Swabbing skin for testing. In certain cases, your doctor may use a swab to collect a sample of the oil or crust that forms on your eyelid. This sample can be analyzed for bacteria, fungi or evidence of an allergy.
Cleaning the affected area regularly. Cleaning your eyelids with a warm washcloth can help control signs and symptoms. Self-care measures may be the only treatment necessary for most cases of blepharitis.
Antibiotics. Eyedrops containing antibiotics applied to your eyelids may help control blepharitis caused by a bacterial infection. In certain cases, antibiotics are administered in cream, ointment or pill form.
Steroid eyedrops or ointments. Eyedrops or ointments containing steroids can help control inflammation in your eyes and your eyelids.
Artificial tears. Lubricating eyedrops or artificial tears, which are available over-the-counter, may help relieve dry eyes.
Treating underlying conditions. Blepharitis caused by seborrheic dermatitis, rosacea or other diseases may be controlled by treating the underlying disease.

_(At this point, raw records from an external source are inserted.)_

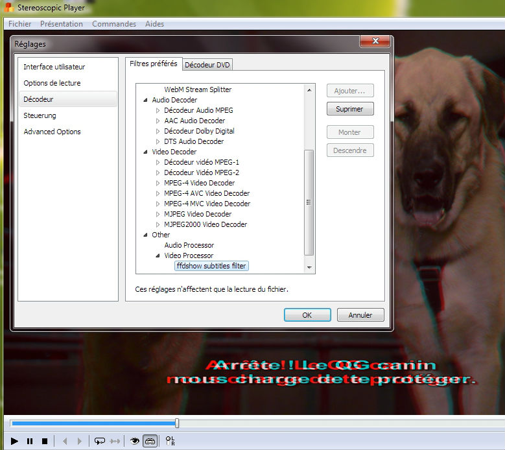Click the L/R swap eyes icon
The width and height of the screenshot is (505, 450).
click(x=170, y=441)
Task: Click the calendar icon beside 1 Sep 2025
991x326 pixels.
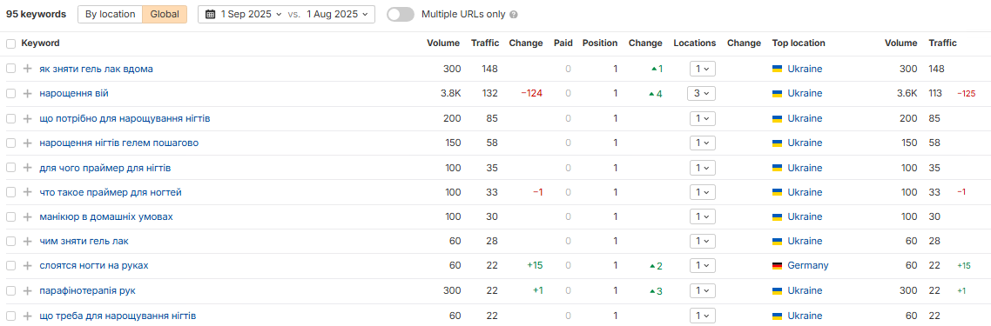Action: click(211, 15)
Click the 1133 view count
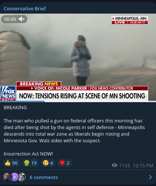The height and width of the screenshot is (186, 156). click(x=125, y=165)
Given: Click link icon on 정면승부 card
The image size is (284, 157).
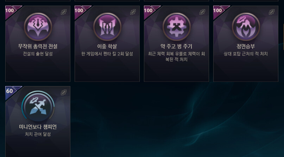Looking at the screenshot, I should tap(272, 12).
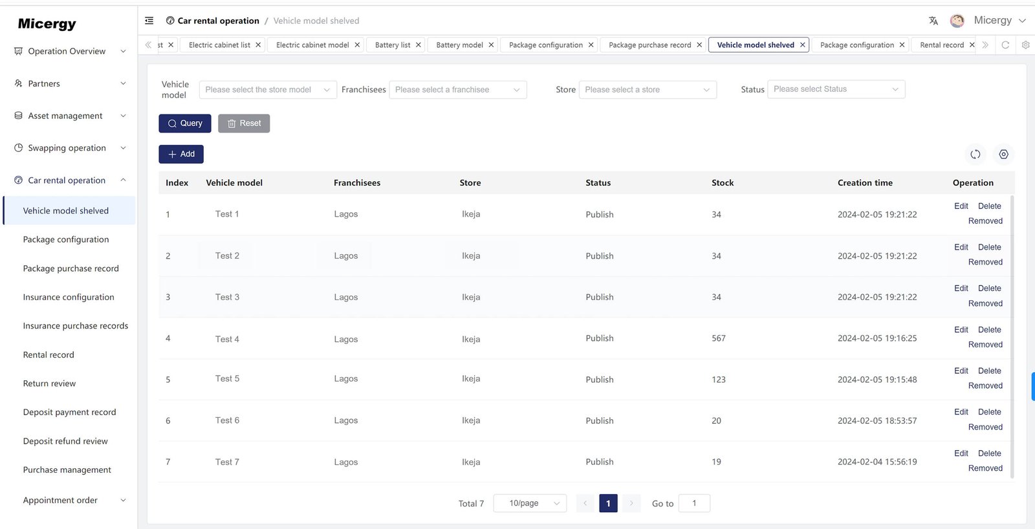Open the Vehicle model dropdown
The width and height of the screenshot is (1035, 529).
point(267,90)
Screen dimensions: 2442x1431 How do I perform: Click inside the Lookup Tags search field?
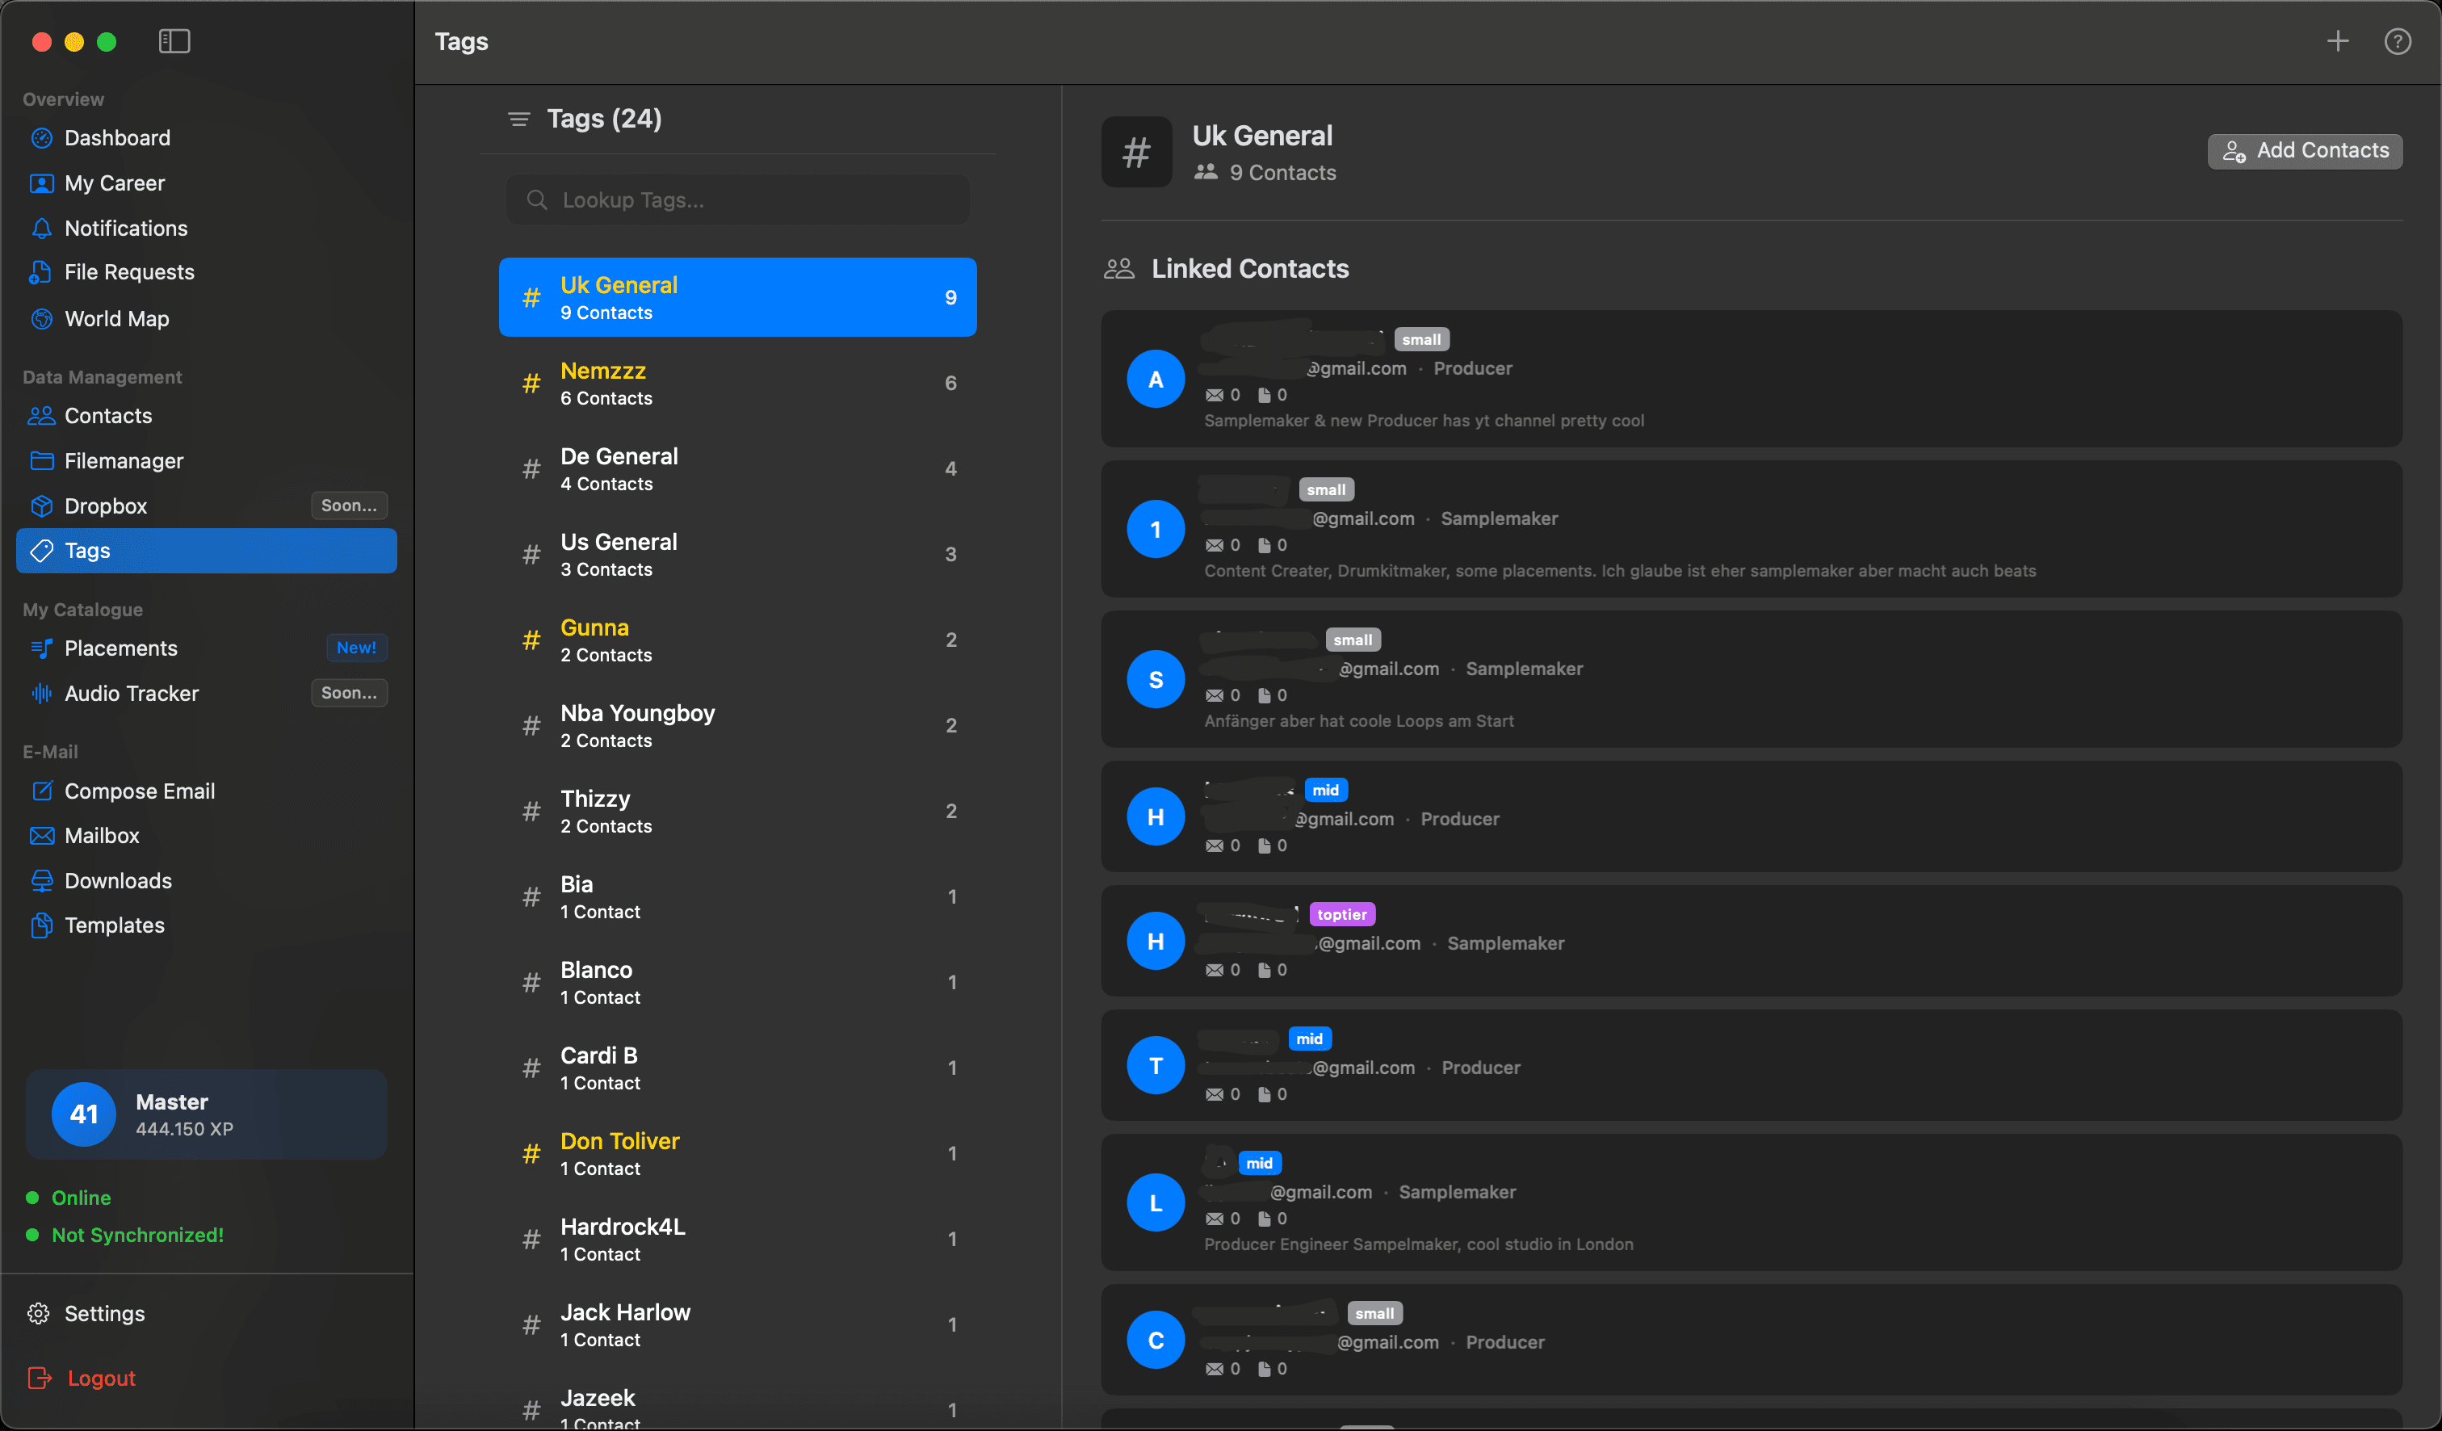coord(738,200)
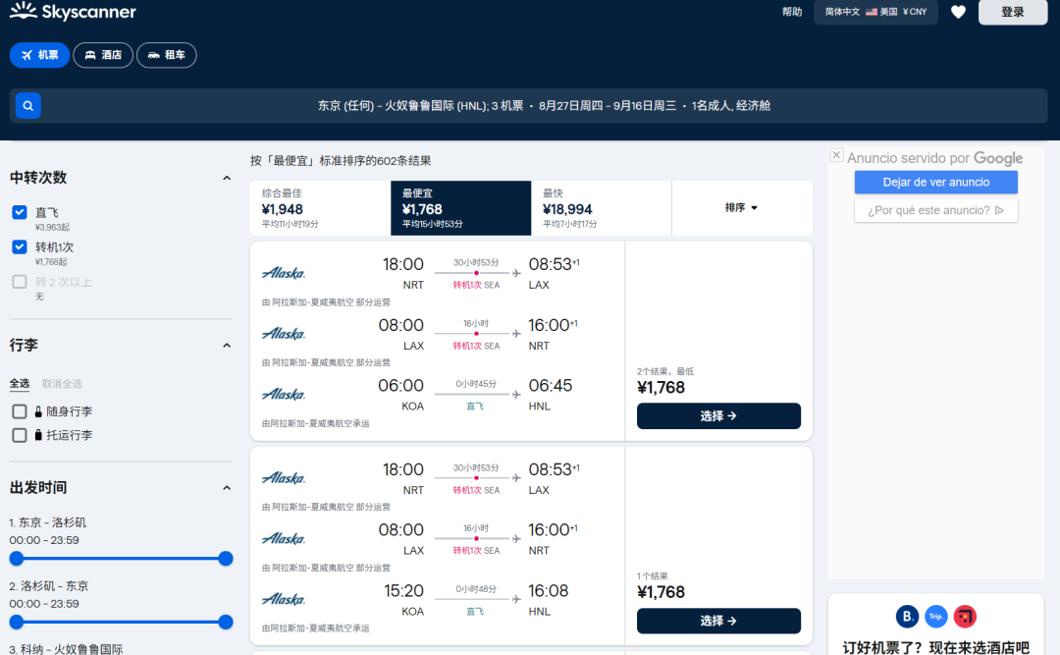Image resolution: width=1060 pixels, height=655 pixels.
Task: Open the 排序 sort dropdown
Action: tap(741, 208)
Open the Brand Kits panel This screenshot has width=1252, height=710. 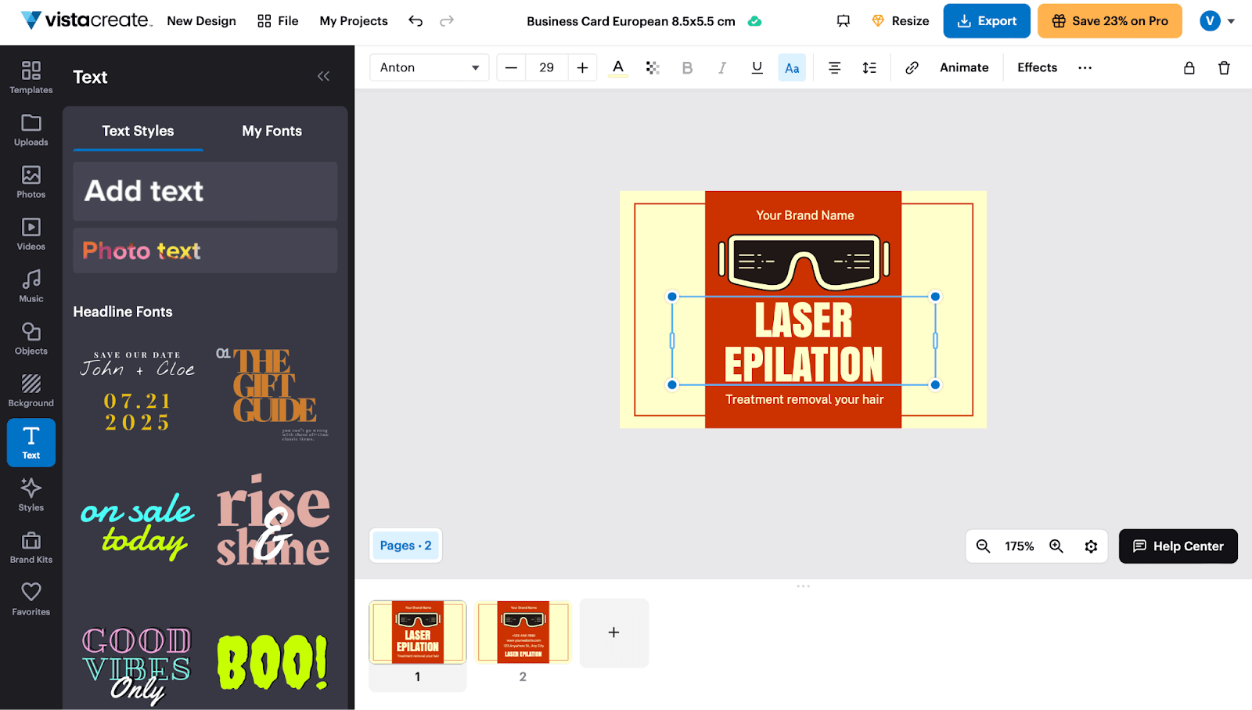31,546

Blepharitis rarely disappears completely. Even with successful treatment, relapses are common.
If you have blepharitis, follow this self-care remedy once or twice a day:
Apply a warm compress over your closed eye for several minutes to loosen the crusty deposits on your eyelids.
Immediately afterward, use a washcloth moistened with warm water and a few drops of baby shampoo to wash away any oily debris or scales at the base of your eyelashes.
In some cases, you may need to be more deliberate about cleaning the edge of your eyelid where your eyelashes are located. To do this, gently pull your eyelid away from your eye and use the washcloth to gently wash the area. This helps avoid damaging your cornea with the washcloth. Ask your doctor whether you should use a topical antibiotic ointment after cleaning your eyelids in this way.
Rinse your eyelid with warm water and gently pat it dry with a clean, dry towel.
Continue this treatment until your signs and symptoms disappear. Although you may be able to decrease the frequency of eyelid soaking and washing, you should maintain an eyelid-care routine to keep the condition under control. If you experience a flare-up, resume once- or twice-daily self-care treatment.
It also may be a good idea to stop using eye makeup when your eyelids are inflamed. Makeup can make it harder to keep your eyelids clean and free of debris, and it's possible that makeup could reintroduce bacteria to the area or cause an allergic reaction.
If you have dandruff that's contributing to your blepharitis, ask your doctor to recommend a dandruff shampoo. Using a dandruff-controlling shampoo may relieve your blepharitis signs and symptoms.
Although there aren't any alternative medicine treatments that have been found to conclusively help ease the symptoms of blepharitis, a diet rich in omega-3 fatty acids or supplements containing omega-3 fatty acids, may be helpful for blepharitis associated with rosacea. Omega-3 fatty acids are found in foods such as salmon, tuna, trout, flaxseed and walnuts.